Mr Ruddy told the tribunal that he expressed an interest in the scheme, but was told by his CWU representative "he could not avail of the scheme because he was over 60". He did not, therefore, apply as he considered it a "futile exercise".

An Post told the tribunal it accepted that an age restriction had been put on the scheme, but said without this restriction "it would have incurred significant costs". It also said that, since Mr Ruddy had not made an official application for the scheme, he did not have the locus standi to maintain his claim.

Mr Ruddy argued that the lump-sum severance payment on offer to him, as a result of his age, diverged greatly from other colleagues with a similar duration of service but who were younger.

The equality officer who heard the case said in her report she was satisfied that, had Mr Ruddy applied for the scheme, his application would have been rejected.

"In the circumstances, I consider it unreasonable to expect the complainant to have made a formal application for the scheme to maintain a locus standi . . . [ so his failure to apply] does not prevent him from maintaining his complaint."

* [LISTED ENTRIES]:
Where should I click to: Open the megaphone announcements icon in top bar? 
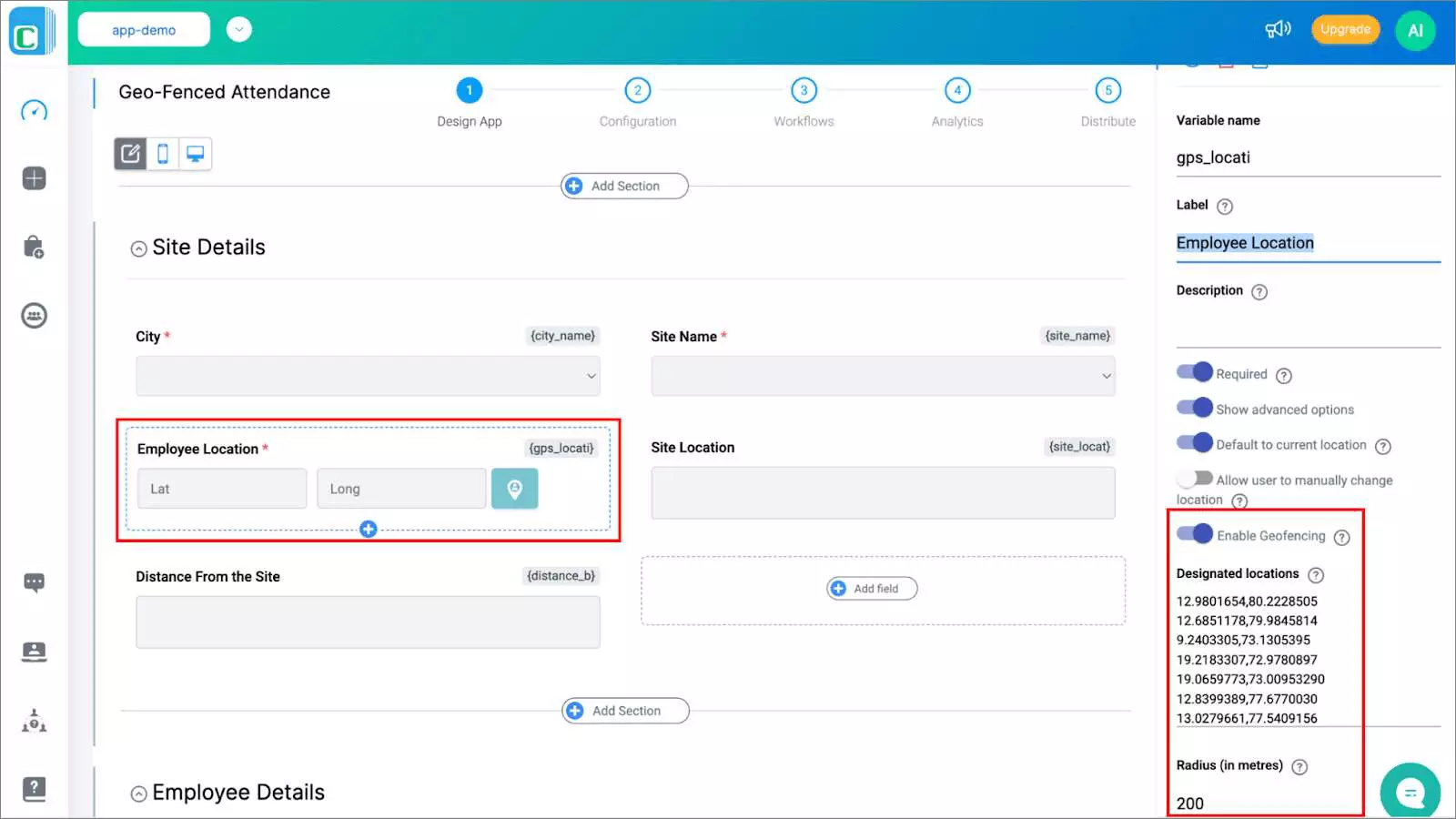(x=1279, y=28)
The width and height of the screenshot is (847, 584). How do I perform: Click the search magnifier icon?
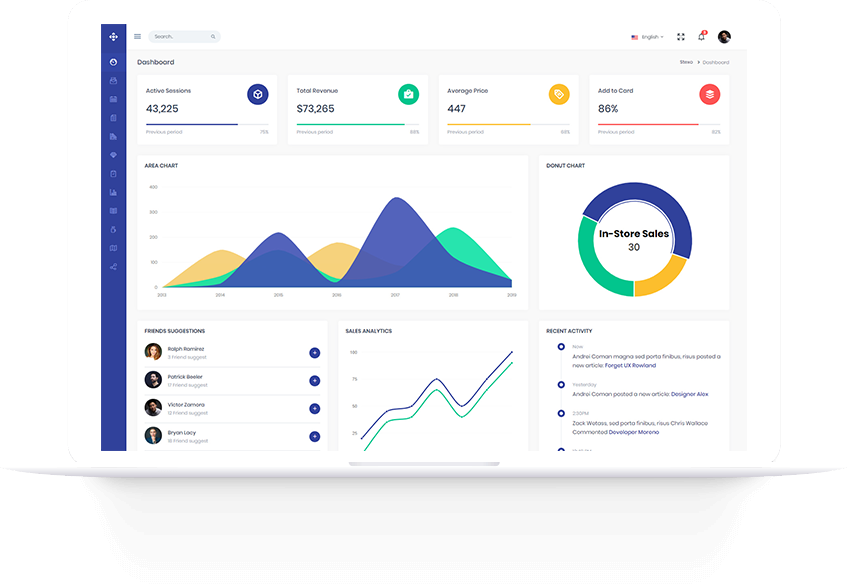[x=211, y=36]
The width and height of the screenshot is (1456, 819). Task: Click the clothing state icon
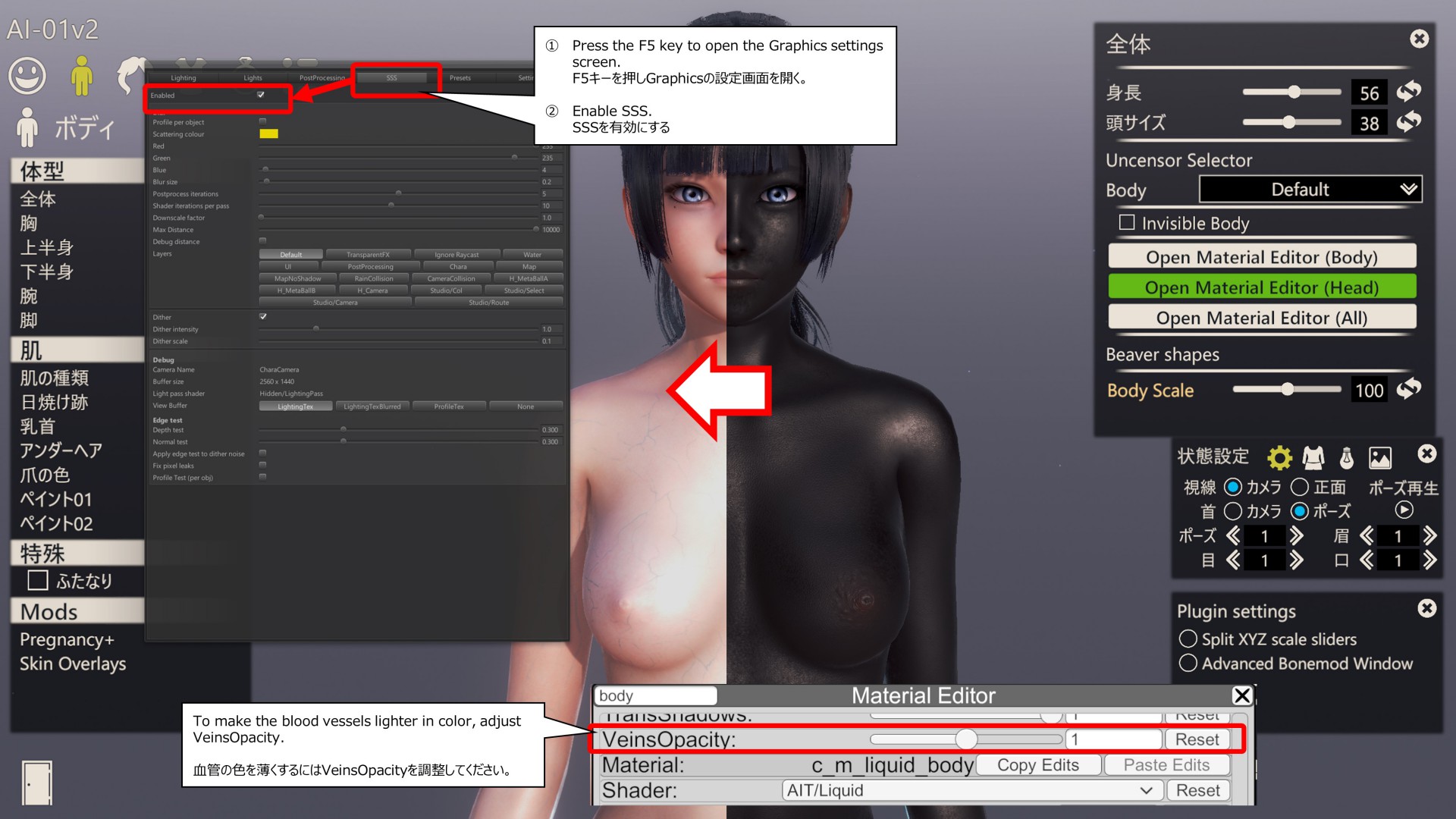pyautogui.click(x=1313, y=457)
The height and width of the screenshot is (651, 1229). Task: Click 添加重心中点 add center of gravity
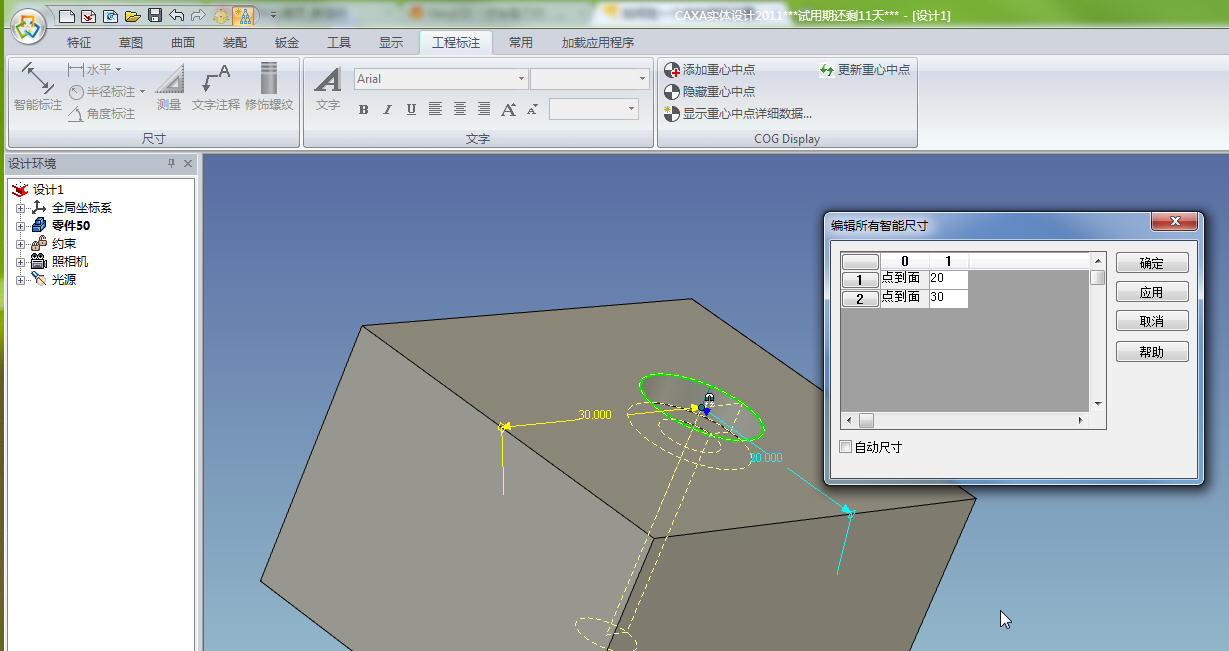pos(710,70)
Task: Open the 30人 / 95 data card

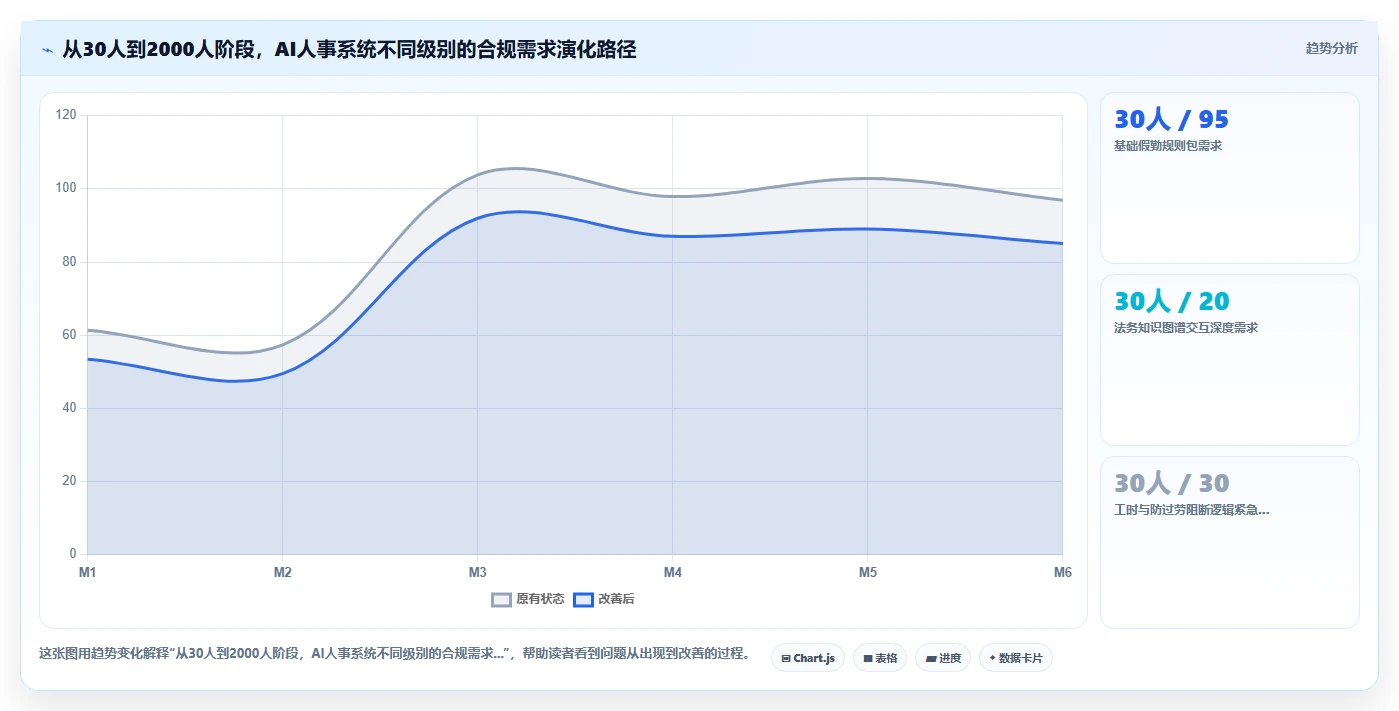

* [PROMPT 1]: Extract from the passage on Mr Ruddy's age discrimination complaint against An Post the portion starting with "Mr Ruddy argued" and going on through "have been rejected.", copied word for word.
* [PROMPT 2]: Extend the passage on Mr Ruddy's age discrimination complaint against An Post, picking up right after its final sentence.

* [WRITTEN RESPONSE 1]:
Mr Ruddy argued that the lump-sum severance payment on offer to him, as a result of his age, diverged greatly from other colleagues with a similar duration of service but who were younger.

The equality officer who heard the case said in her report she was satisfied that, had Mr Ruddy applied for the scheme, his application would have been rejected.

* [WRITTEN RESPONSE 2]:
She found that his claim was about the issue of equal pay under the Employment Equality Act, 1998. She said: "The respondent discriminated against the complainant on grounds of age."

Had Mr Ruddy been allowed to avail of the scheme in 2003, he would have received €92,442, she added. "Instead, he received €22,126 when he retired in December 2004, a difference of €70,316.

"I consider it appropriate that the complainant should be placed in the position he would have been in had the discrimination not occurred."

She ordered An Post to compensate him for this difference.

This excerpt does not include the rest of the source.